Europese vennootschappen en Europese coöperatieve verenigingen

Vanaf ... * worden in aanmerking komende Europese vennootschappen en Europese coöperatieve verenigingen zoals bedoeld in de punten (a) en (b) van bijlage I beschouwd als ondernemingen die ervoor gekozen hebben om deze richtlijn toe te passen.

*Eerste dag van de maand volgend op twee jaar na de datum van toepassing van deze richtlijn.
Amendement 22
Voorstel voor een richtlijn
Artikel 6 ter (nieuw)
Artikel 6 ter

Toepassing op andere in aanmerking komende ondernemingen

Vanaf ... * passen in aanmerking komende ondernemingen andere dan kleine, middelgrote en micro-ondernemingen zoals bedoeld in Aanbeveling 2003/361/EG van de Commissie, deze richtlijn toe.

*Eerste dag van de maand volgend op vijf jaar na de datum van toepassing van deze richtlijn.
Amendement 23
Voorstel voor een richtlijn
Artikel 12 – eerste alinea
De aftrekbare kosten omvatten alle kosten die betrekking hebben op de omzet alsook alle uitgaven, exclusief aftrekbare btw, die bij de belastingplichtige zijn opgekomen ter verwerving of zekerstelling van inkomen, inclusief kosten van onderzoek en ontwikkeling alsook van het bijeenbrengen van eigen of vreemd vermogen voor zakelijke doeleinden.

De aftrekbare kosten omvatten alle kosten die betrekking hebben op de omzet alsook alle uitgaven, exclusief aftrekbare btw, die bij de belastingplichtige zijn opgekomen ter verwerving of zekerstelling van inkomen, inclusief kosten van onderzoek en ontwikkeling alsook van het bijeenbrengen van eigen of vreemd vermogen voor zakelijke doeleinden.
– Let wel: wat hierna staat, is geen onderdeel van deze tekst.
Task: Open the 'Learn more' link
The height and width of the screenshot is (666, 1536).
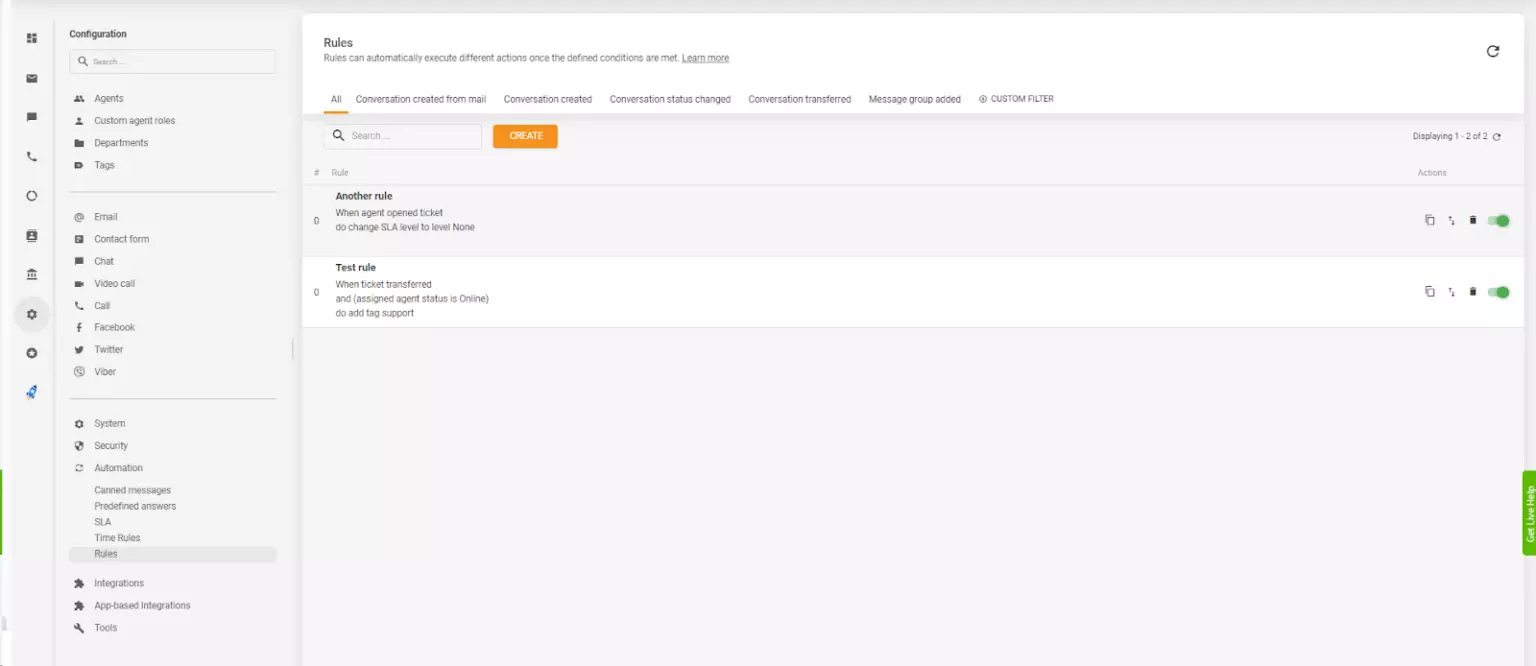Action: click(x=705, y=58)
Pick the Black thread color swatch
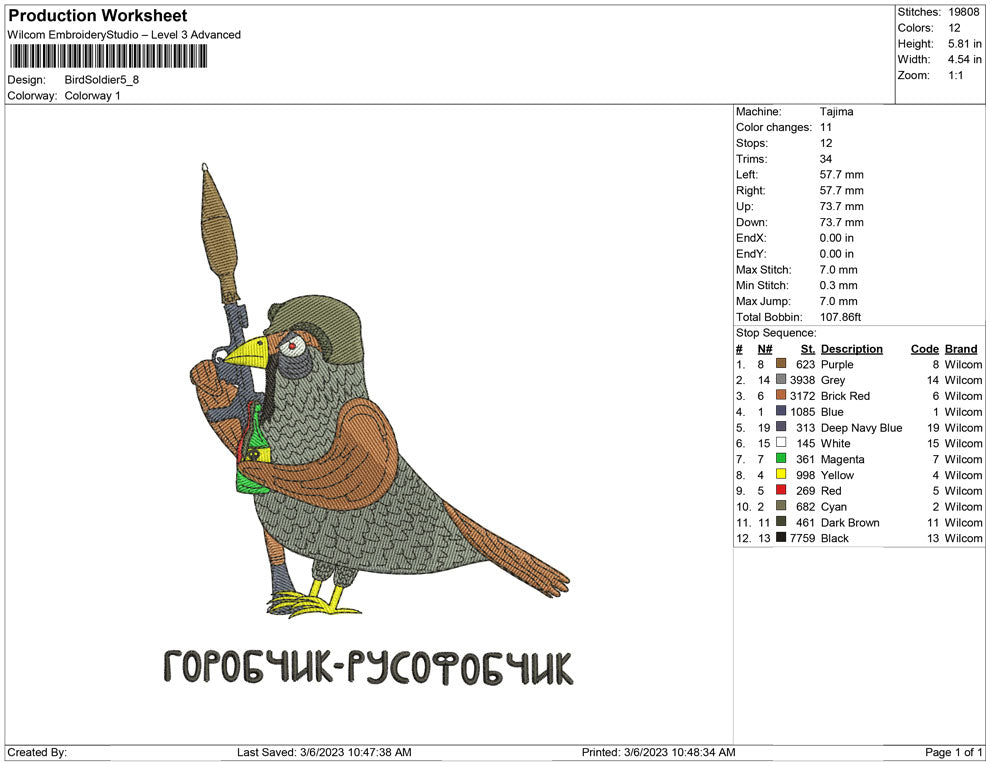 pos(781,538)
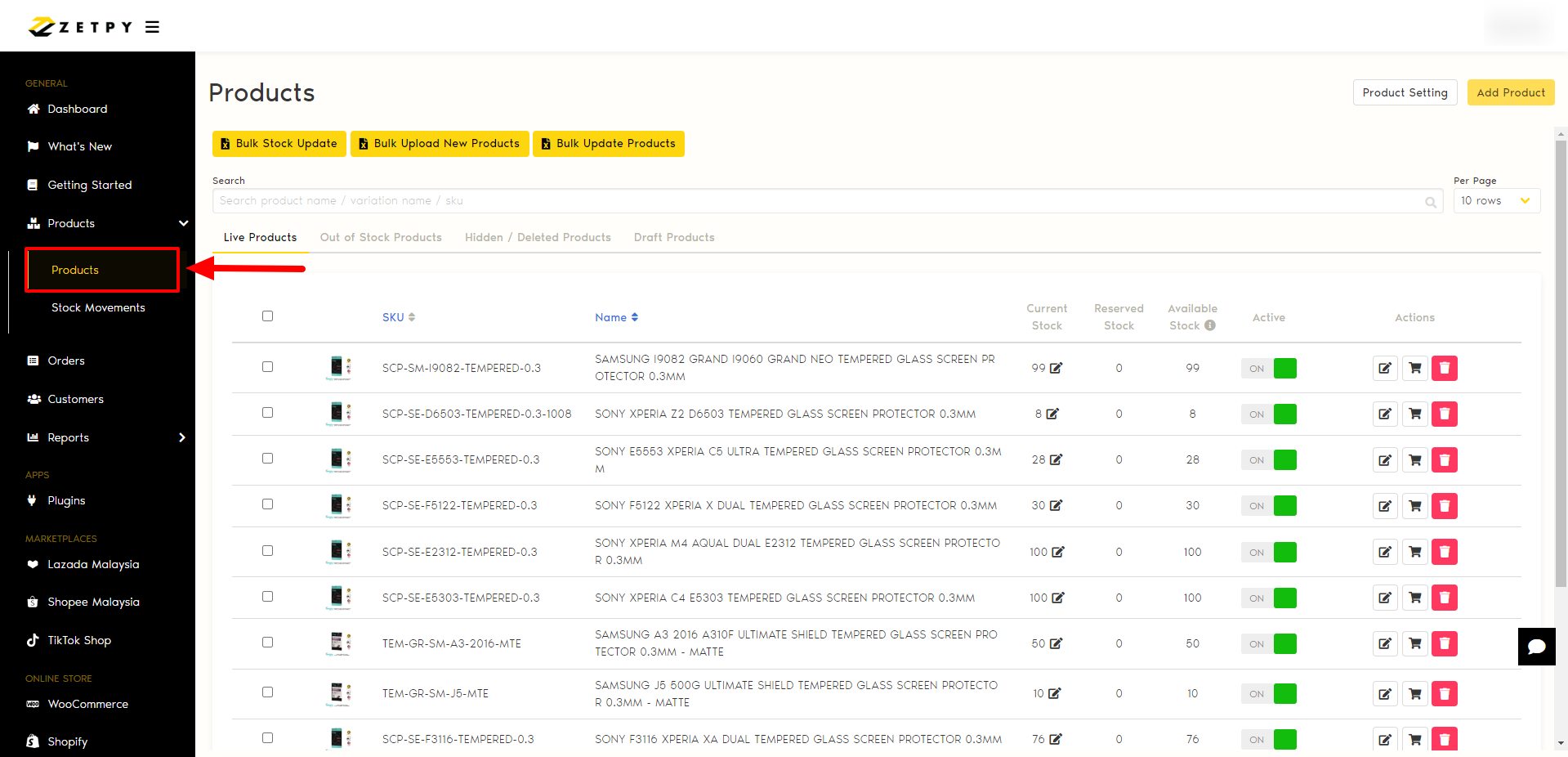Click the info icon beside Available Stock
1568x757 pixels.
pyautogui.click(x=1210, y=325)
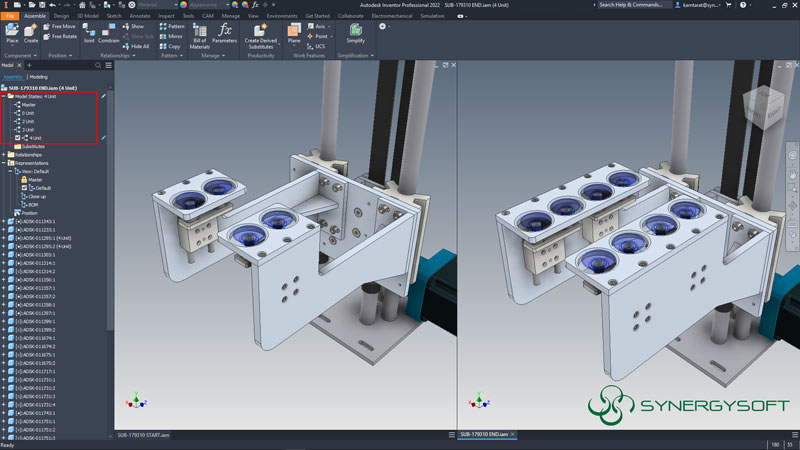This screenshot has width=800, height=450.
Task: Toggle the Default view representation checkbox
Action: [x=25, y=188]

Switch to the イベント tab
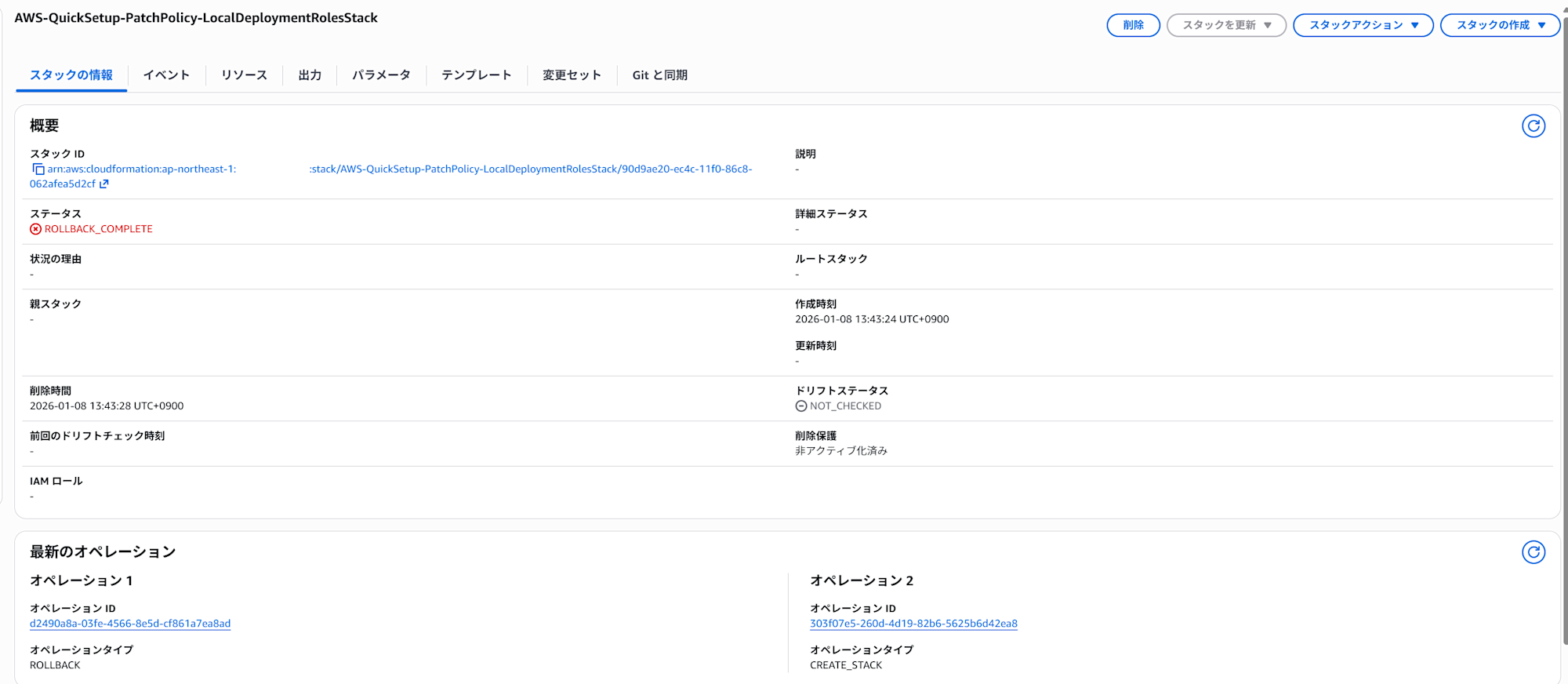tap(166, 75)
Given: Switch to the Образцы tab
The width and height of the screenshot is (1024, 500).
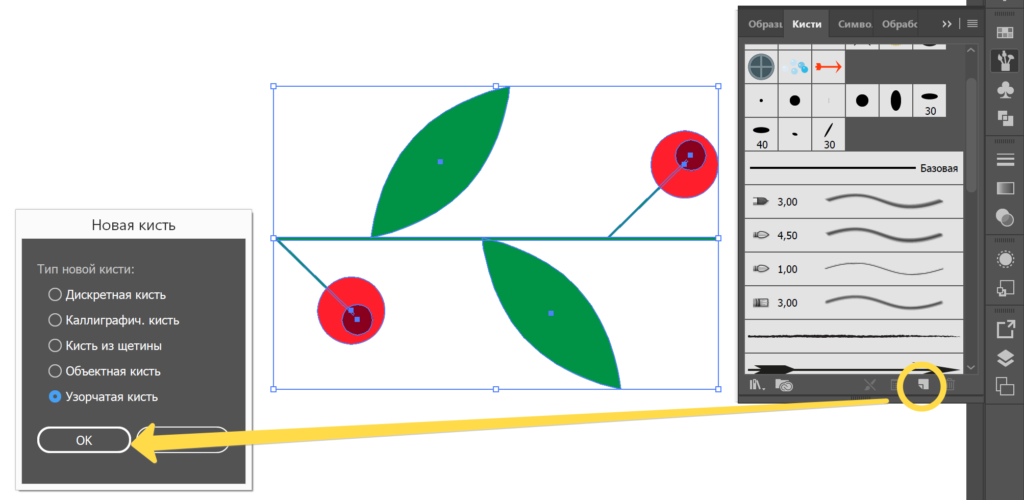Looking at the screenshot, I should click(x=765, y=23).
Terugkerende kosten voor milieubescherming of terugdringing van broeikasgasemissies worden eveneens als aftrekbare kosten beschouwd.

Amendement 24
Voorstel voor een richtlijn
Artikel 14 – lid 1 – onder j)
j) de in bijlage III genoemde belastingen, met uitzondering van accijnzen op energieproducten, alcohol en alcoholhoudende dranken, en tabaksfabricaten.
j) de in bijlage III genoemde belastingen.
Amendement 25
Voorstel voor een richtlijn
Artikel 30 – alinea 1 – onder c)
(c) de technische voorzieningen van verzekeringsondernemingen die zijn gevormd in overeenstemming met Richtlijn 91/674/EEG, zijn aftrekbaar, met uitzondering van egalisatievoorzieningen. Een lidstaat kan bepalen dat egalisatievoorzieningen aftrekbaar zijn. In het geval van een groep wordt een dergelijke aftrek van egalisatievoorzieningen toegepast op het toegewezen deel van de groepsmaatschappijen die inwoner zijn van of gelegen zijn in die lidstaat. Afgetrokken bedragen worden herzien en gecorrigeerd aan het einde van elk belastingjaar. Bij de berekening van de belastinggrondslag in latere jaren wordt rekening gehouden met reeds afgetrokken bedragen.
c) de technische voorzieningen van verzekeringsondernemingen die zijn gevormd in overeenstemming met Richtlijn 91/674/EEG, zijn aftrekbaar, met uitzondering van egalisatievoorzieningen. Een lidstaat die op grond van artikel 62 van Richtlijn 91/674/EEG voor de vennootschapsrechtelijke verplichting van egalisatievoorzieningen heeft gekozen, moet ook toestaan dat deze fiscaal aftrekbaar zijn. In het geval van een groep wordt een dergelijke aftrek van egalisatievoorzieningen toegepast op het toegewezen deel van de groepsmaatschappijen die inwoner zijn van of gelegen zijn in die lidstaat. Afgetrokken bedragen worden herzien en gecorrigeerd aan het einde van elk belastingjaar. Bij de berekening van de belastinggrondslag in latere jaren wordt rekening gehouden met reeds afgetrokken bedragen.
Amendement 26
Voorstel voor een richtlijn
Artikel 48
Wanneer een belastingplichtige voordat hij voor de bij deze richtlijn ingestelde regeling heeft gekozen, verliezen heeft geleden die krachtens het toepasselijke nationale recht kunnen worden voortgewenteld maar die nog niet met belastbare winsten zijn verrekend, kunnen deze verliezen van de belastinggrondslag worden afgetrokken tot het plafond waarin het nationale recht voorziet.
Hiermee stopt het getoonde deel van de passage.